Alors que les comptes de beaucoup d'associations sont dans le rouge, doivent-elles développer des activités commerciales pour se financer ? Le gouvernement vient de lancer une mission sur le sujet, quand de nombreuses structures dénoncent au contraire le désengagement financier de l'état.

Une boutique solidaire de la Croix-rouge à Bordeaux
Une boutique solidaire de la Croix-rouge à Bordeaux © AFP / Constant Forme-Becherat / Hans Lucas

Les conclusions de cette mission sont attendues dans les prochaines semaines alors que l'exécutif ne se cache pas de vouloir rapprocher le secteur lucratif du secteur associatif. Certaines associations ont déjà amorcé le virage pour dégager leurs propres recettes, qui leur permettent ensuite de financer des activités d'intérêt général. C'est le cas d'une boutique textile de la Croix Rouge française, à Houilles, en région parisienne, où on explique, entre les portants de vêtements : "Si vous achetez ce manteau, on va pouvoir payer des vacances à des enfants défavorisés" affirme Jacques Grimont, administrateur national de la Croix-Rouge Française.

Les subventions, qui étaient surtout locales, diminuent, et on se retrouve avec cette nécessité de générer nous-mêmes des ressources financières.

Pour financer ses maraudes et ses actions d'aides alimentaires, la Croix Rouge française vend depuis des années des vêtements de seconde main. Et d'ici quelques semaines, l'activité textile de la Croix rouge va même se transformer, se professionnaliser. Nouvelle marque, nouvelles boutiques de standing pour attirer plus de monde et dégager plus de bénéfices, nouveau concept aussi. Jacques Grimont explique : 

Dans les boutiques de demain, on prendra les mêmes codes que les géants de l'habillement, à la sauce Croix-Rouge. En reprenant ces codes-là, on arrivera à avoir plus d'impact. 

Un pied de plus dans l'économie de marché pour plus d'impact social en somme... et une bonne chose pour Cathy Racon Bouzon députée LREM des Bouches-du-Rhône, missionnée par le gouvernement pour réfléchir aux moyens de resserrer les liens entre associations et activités commerciales : "Le regard porté sur ça, c'est de dire que à partir du moment où les associations entrent dans une démarche lucrative, elles ne sont plus à vocation d'intérêt social, ce qui est faux, il faut arriver à lever ce frein".

Mais le message passe mal auprès de structures associatives plus petites... souvent fragilisées par la baisse des subventions, les appels à projets de plus en plus chronophages et la fin des emplois aidés.
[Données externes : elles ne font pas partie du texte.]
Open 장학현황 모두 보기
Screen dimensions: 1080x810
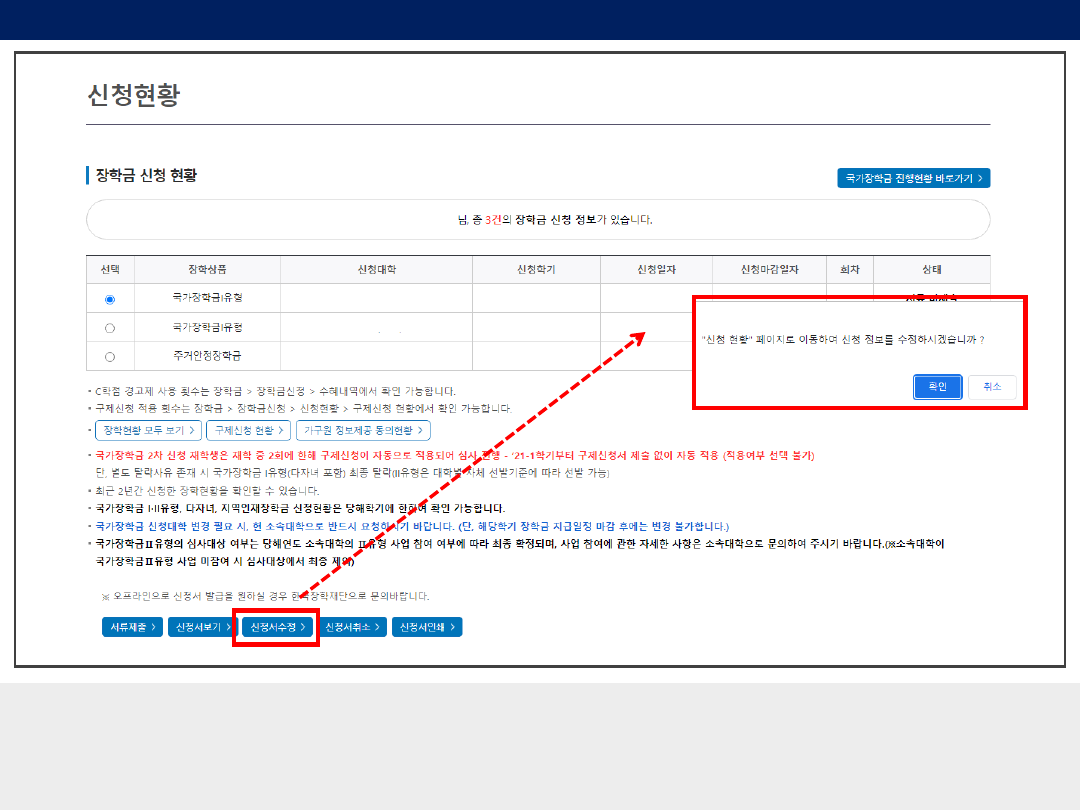[149, 430]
À Saint-Denis, l'association d'alphabétisation "Les femmes des Francmoisins" a failli mettre la clé sous la porte il y a un an et demi. 

Sa présidente Hajera Lakehal est plutôt sceptique : "Dans notre parcours, ce type de questions on se l'est posé, notamment avec un restaurant associatif, qui était lui-même un projet associatif, qui permettait à ces femmes de pouvoir travailler et créer une entreprise. On n'arrivait pas à réinvestir suffisamment de bénéfices pour réinvestir cela dans le travail de l'association, c'est un leurre, c'est un leurre. Et on est toujours en train de nous dire : 'Si vous n'avez pas d'argent, c'est votre faute'".
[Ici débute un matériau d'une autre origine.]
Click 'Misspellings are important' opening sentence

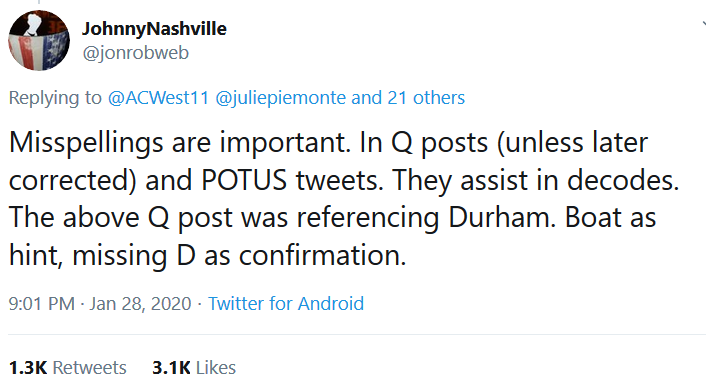pyautogui.click(x=180, y=143)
Autant d'injonctions directes ou indirectes qui inquiètent aussi Philippe Jashan le président du Mouvement Associatif, alliance de 700 fédérations associatives. La part des financements publics dans l'activité du secteur est tombée à 20%, et tout cela n'est pas anodin selon lui : 

C'est une question de société : à quoi sert le financement public, à quoi doivent servir les impôts ? Je crains qu'on ne donne pas suffisamment d'attention aux conséquences que cela peut produire sur la société.
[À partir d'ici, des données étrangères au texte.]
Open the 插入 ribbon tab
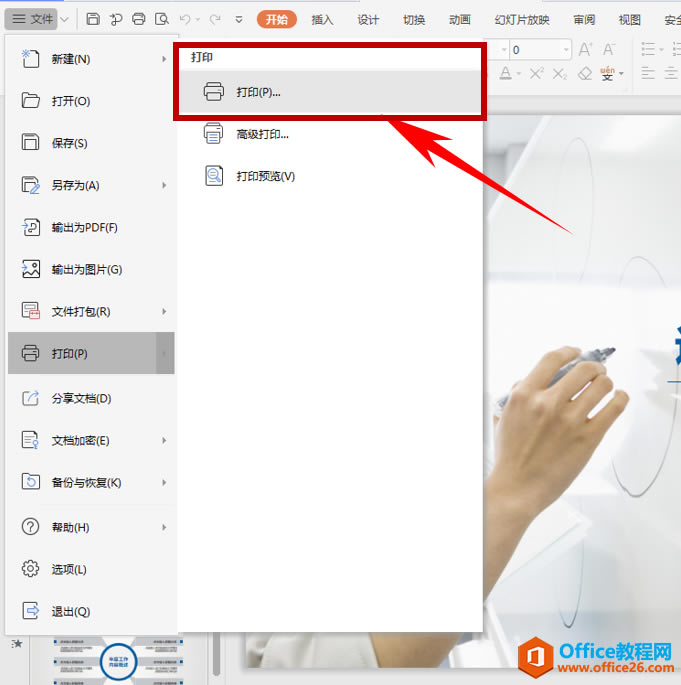 coord(322,20)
Parmi les pistes de mesures sur la table du gouvernement : de nouvelles règles d'imposition des activités lucratives dans les associations, et la création de nouveaux pactes locaux de mécénat. Alors que le secteur réclame aujourd'hui, avant toute autre chose, une reconnaissance de ses spécificités et de son rôle dans le tissage du lien social.